L’entretien infini, avec ce titre – celui d’un des plus imposants de ses ouvrages – on pourrait tenter d’emblématiser la pensée de Maurice Blanchot. À dire vrai, moins une pensée qu’une posture ou un geste : celui d’une confiance. Avant tout, Blanchot fait confiance à la possibilité de l’entretien. Ce qui s’y entretient (avec un autre, avec soi-même, avec la propre poursuite de l’entretien), c’est le rapport toujours renouvellé de la parole avec l’infini du sens qui fait sa vérité. L’écriture (la littérature) nomme ce rapport. Elle ne transcrit pas un témoignage, elle n’invente pas une fiction, elle ne délivre pas un message : elle trace le parcours infini du sens en tant qu’il s’absente. Cet abstentement n’est pas négatif, il fait la chance et l’enjeu du sens même. « Écrire » signifie approcher sans relâche la limite de la parole, cette limite que la parole seule désigne et dont la désignation nous illimite (nous, les parlants).
Blanchot a su reconnaître ainsi l’événement de la modernité : l’évaporation des outre-mondes et avec eux d’une division assurée entre la « littérature » et l’expérience ou la vérité. Il rouvre dans l’écriture la tâche de donner une voix à ce qui de soi reste muet. Donner pareille voix, c’est « veiller sur le sens absent ». Vigilance attentive, soucieuse et affectueuse. Elle veut prendre soin de cette réserve d’absence par laquelle se donne la vérité : l’expérience en nous de l’infini hors de nous.
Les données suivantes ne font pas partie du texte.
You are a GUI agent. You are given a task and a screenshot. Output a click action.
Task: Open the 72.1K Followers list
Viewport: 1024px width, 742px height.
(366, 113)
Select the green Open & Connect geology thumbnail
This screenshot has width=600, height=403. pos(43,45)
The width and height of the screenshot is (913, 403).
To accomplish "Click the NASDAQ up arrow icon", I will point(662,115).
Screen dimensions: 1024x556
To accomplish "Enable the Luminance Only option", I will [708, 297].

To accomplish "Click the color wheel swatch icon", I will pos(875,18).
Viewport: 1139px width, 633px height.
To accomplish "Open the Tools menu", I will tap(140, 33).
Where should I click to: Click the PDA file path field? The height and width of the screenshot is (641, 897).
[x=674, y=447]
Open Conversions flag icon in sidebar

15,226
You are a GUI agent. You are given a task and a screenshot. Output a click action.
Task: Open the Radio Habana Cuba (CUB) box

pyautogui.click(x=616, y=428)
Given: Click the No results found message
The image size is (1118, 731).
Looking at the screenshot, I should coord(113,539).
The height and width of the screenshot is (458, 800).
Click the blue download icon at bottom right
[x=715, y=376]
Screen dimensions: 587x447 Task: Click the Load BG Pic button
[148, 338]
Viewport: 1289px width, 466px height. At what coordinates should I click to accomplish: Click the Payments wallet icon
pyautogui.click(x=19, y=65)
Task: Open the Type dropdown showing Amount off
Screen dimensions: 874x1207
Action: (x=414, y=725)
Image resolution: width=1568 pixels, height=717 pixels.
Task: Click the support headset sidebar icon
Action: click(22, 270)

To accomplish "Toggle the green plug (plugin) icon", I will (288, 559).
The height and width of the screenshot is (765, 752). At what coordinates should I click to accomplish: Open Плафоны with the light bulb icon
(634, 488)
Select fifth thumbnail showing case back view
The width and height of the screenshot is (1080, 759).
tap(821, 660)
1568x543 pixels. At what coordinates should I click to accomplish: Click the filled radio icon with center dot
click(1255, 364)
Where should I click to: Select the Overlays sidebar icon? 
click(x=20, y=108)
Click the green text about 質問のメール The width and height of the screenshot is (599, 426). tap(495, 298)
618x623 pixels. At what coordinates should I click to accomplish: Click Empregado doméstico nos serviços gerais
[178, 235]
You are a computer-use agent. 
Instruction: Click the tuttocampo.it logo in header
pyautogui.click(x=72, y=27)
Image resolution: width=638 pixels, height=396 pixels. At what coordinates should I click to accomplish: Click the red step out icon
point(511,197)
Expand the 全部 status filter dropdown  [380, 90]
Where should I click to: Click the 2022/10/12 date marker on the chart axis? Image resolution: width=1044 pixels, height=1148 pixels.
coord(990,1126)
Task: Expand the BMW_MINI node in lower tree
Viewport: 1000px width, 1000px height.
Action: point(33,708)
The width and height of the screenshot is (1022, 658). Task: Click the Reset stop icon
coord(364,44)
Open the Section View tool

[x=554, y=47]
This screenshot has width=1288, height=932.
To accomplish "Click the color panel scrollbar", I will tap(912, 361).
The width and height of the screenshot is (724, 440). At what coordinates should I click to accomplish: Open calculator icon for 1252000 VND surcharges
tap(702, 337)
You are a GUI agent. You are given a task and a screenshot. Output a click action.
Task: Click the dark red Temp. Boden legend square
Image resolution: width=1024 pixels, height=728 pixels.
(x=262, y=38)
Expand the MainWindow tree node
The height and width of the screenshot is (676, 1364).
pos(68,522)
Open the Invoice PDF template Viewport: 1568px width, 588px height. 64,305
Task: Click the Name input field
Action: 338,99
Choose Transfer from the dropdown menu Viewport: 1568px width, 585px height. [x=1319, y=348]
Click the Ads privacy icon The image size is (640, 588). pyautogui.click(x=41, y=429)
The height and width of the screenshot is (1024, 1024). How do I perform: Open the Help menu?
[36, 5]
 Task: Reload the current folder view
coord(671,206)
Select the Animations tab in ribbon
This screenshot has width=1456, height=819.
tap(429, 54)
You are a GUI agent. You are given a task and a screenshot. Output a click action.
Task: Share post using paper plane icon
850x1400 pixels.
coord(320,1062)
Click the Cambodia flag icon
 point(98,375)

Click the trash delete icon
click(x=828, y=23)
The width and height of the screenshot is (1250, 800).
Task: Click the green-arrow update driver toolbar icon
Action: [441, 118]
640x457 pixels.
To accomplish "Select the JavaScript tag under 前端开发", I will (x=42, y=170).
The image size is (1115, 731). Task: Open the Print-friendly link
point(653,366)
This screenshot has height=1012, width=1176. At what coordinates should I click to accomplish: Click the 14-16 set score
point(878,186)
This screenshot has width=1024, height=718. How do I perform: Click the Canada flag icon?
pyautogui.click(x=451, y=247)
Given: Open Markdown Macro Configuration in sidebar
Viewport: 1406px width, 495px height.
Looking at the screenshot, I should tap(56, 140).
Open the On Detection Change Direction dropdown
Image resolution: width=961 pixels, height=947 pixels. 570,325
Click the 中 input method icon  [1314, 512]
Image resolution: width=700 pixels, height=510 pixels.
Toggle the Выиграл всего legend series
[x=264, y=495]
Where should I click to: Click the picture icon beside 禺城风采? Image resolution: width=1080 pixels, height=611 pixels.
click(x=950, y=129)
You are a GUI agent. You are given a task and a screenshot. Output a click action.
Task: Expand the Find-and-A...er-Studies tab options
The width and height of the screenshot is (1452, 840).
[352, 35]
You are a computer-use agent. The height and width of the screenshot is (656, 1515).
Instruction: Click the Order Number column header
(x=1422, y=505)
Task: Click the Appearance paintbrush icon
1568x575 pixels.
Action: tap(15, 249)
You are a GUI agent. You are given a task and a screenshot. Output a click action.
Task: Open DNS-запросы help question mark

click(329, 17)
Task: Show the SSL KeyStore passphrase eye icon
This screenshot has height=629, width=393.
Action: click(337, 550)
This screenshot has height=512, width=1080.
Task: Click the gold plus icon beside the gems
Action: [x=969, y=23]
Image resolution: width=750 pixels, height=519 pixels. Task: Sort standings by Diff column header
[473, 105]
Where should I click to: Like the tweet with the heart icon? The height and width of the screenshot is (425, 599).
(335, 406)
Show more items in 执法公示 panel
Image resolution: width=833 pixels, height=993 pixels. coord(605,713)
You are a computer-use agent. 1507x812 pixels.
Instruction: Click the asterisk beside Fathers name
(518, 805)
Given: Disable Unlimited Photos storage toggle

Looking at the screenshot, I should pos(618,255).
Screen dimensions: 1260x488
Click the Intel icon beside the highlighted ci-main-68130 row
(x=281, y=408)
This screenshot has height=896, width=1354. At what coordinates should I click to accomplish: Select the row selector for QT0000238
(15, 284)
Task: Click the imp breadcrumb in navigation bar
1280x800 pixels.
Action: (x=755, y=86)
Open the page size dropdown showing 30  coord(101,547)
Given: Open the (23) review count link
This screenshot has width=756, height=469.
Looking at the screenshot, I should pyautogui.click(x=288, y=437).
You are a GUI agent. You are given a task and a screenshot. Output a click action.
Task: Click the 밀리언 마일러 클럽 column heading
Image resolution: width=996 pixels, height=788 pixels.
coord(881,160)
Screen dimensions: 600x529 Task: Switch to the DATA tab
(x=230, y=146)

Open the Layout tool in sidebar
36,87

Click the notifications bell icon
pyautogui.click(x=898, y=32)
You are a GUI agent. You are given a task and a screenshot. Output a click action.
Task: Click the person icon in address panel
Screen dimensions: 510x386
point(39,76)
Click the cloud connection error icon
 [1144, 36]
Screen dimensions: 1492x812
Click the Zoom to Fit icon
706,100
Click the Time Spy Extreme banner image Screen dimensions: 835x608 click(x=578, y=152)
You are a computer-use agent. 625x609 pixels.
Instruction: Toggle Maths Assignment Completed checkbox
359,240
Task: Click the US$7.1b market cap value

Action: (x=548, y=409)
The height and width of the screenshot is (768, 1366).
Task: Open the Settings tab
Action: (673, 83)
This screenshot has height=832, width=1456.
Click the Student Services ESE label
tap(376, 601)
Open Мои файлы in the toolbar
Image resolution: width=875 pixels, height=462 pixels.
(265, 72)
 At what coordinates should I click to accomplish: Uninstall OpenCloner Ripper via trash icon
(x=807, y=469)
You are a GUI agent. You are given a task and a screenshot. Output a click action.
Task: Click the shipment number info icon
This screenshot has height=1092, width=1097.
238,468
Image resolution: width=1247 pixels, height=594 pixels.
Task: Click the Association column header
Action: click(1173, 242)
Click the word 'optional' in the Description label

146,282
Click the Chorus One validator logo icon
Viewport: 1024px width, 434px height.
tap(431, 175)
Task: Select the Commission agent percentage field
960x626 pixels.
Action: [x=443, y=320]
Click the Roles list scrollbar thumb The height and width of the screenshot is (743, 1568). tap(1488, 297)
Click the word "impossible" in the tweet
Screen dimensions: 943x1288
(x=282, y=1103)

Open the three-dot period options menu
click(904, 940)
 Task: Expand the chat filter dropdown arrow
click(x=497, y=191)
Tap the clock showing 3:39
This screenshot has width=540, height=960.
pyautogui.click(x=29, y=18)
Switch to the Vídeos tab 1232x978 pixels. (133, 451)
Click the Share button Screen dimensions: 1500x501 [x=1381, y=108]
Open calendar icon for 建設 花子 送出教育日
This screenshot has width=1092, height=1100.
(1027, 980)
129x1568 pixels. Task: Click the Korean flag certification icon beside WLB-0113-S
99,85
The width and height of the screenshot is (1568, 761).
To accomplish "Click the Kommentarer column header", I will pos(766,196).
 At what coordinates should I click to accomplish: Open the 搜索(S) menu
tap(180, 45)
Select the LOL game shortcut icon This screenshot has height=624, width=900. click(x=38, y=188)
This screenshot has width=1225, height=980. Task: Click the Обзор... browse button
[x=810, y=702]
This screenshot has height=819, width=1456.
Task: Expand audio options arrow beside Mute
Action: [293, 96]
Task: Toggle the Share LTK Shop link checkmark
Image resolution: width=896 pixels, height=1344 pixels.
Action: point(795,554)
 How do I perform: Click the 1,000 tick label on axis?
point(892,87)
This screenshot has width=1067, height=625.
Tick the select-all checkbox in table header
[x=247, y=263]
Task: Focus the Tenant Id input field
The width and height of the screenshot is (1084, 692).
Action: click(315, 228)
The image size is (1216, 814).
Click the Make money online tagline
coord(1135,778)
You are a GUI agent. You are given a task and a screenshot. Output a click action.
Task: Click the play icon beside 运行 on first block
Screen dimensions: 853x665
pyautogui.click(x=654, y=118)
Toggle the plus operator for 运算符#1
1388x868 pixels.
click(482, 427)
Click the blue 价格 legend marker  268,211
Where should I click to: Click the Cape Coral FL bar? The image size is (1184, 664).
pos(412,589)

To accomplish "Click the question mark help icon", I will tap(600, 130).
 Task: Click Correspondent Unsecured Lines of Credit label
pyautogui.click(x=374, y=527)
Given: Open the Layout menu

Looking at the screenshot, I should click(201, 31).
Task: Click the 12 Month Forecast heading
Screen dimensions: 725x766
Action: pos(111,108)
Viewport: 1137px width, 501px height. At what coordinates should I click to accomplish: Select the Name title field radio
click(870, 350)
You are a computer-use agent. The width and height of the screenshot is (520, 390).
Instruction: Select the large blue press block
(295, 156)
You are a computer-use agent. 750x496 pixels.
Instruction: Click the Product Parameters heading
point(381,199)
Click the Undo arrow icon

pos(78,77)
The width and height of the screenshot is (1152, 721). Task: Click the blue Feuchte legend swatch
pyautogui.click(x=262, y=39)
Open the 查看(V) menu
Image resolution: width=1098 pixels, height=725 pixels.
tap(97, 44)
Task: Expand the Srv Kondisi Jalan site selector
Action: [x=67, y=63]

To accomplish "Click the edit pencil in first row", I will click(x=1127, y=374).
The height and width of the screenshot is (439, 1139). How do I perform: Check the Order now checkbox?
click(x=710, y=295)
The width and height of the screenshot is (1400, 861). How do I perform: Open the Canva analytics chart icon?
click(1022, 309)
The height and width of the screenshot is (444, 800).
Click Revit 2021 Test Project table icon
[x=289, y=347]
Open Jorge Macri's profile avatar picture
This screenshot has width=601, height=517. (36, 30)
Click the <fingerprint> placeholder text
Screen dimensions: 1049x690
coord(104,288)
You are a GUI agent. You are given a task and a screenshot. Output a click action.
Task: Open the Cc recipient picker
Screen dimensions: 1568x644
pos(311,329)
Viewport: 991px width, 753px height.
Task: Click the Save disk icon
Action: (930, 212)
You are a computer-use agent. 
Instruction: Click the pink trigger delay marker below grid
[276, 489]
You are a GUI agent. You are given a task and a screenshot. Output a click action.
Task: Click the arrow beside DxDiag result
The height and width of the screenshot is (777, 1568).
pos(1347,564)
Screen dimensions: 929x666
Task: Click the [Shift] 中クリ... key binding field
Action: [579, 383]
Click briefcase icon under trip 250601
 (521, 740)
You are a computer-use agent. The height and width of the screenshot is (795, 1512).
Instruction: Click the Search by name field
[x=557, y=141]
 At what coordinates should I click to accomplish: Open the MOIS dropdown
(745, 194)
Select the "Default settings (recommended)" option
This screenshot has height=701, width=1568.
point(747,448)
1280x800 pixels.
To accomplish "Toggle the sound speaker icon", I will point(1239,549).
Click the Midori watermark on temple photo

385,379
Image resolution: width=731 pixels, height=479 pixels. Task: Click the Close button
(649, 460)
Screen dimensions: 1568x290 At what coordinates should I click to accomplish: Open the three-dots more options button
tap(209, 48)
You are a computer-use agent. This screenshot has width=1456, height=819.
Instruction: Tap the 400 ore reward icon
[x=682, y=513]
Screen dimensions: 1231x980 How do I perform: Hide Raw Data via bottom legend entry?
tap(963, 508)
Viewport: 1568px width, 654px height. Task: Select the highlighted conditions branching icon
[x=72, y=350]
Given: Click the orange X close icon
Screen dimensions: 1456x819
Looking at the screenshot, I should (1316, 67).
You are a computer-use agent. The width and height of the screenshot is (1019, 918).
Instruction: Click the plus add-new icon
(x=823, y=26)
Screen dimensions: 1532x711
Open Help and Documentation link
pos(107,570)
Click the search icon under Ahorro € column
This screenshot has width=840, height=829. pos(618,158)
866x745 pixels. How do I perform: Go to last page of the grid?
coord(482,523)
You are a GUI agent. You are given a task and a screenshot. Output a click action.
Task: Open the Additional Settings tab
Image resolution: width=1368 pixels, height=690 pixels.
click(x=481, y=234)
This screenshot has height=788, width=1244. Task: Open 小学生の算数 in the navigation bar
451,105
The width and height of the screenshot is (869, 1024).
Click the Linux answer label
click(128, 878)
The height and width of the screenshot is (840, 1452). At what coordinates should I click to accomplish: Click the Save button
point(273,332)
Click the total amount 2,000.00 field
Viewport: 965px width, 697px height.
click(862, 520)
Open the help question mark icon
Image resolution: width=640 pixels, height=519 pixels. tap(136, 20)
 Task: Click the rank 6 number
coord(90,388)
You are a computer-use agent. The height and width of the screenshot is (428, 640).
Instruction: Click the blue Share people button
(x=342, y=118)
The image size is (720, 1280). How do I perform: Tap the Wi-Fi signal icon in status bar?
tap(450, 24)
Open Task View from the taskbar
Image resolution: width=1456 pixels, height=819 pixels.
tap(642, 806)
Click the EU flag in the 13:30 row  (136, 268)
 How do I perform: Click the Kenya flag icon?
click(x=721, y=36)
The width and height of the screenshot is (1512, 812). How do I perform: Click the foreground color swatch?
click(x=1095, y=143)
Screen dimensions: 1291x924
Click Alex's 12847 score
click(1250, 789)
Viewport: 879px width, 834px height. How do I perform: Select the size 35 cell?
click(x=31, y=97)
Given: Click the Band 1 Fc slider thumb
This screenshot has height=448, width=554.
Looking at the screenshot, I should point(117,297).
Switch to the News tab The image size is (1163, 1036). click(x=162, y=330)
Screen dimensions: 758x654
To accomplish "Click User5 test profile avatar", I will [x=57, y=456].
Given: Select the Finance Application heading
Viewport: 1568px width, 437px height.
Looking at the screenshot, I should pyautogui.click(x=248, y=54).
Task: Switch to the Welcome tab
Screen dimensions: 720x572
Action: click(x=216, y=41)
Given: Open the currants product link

Cette expérience est possible et nécessaire lorsque se sont refermés les livres sacrés avec leur herméneutique de l’existence. La littérature – ou l’écriture -commence dans la fermeture de ces livres. Mais elle ne forme pas une théologie profane. Elle récuse toute théologie autant que tout athéisme : toute installation d’un Sens. L’« absence » n’est ici qu’un mouvement : un absentement. C’est le constant passage à l’infini de toute parole. « Le prodigieux absent, absent de moi et de tout, absent aussi pour moi… » dont parle Thomas l’obscur n’est pas un être, ni une instance mais le glissement continu de moi hors de moi, par lequel vient, pourtant toujours en attente, le « sentiment pur de son existence ».
Cette existence n’est pas la vie comme immédiate affection et perpétuation de soi, sans en être la mort. Mais le « mourir » dont Blanchot parle – et qui ne se confond en rien avec la cessation de vivre, qui est au contraire le vivre ou ce « sur-vivre » nommé par Derrida au plus près de Blanchot – forme le mouvement de l’incessante approche de l’absentement comme sens véritable, annulant en lui toute trace de nihilisme.
Tel est le mouvement qui peut en s’écrivant «donner à rien, sous sa forme de rien, la forme de quelque chose».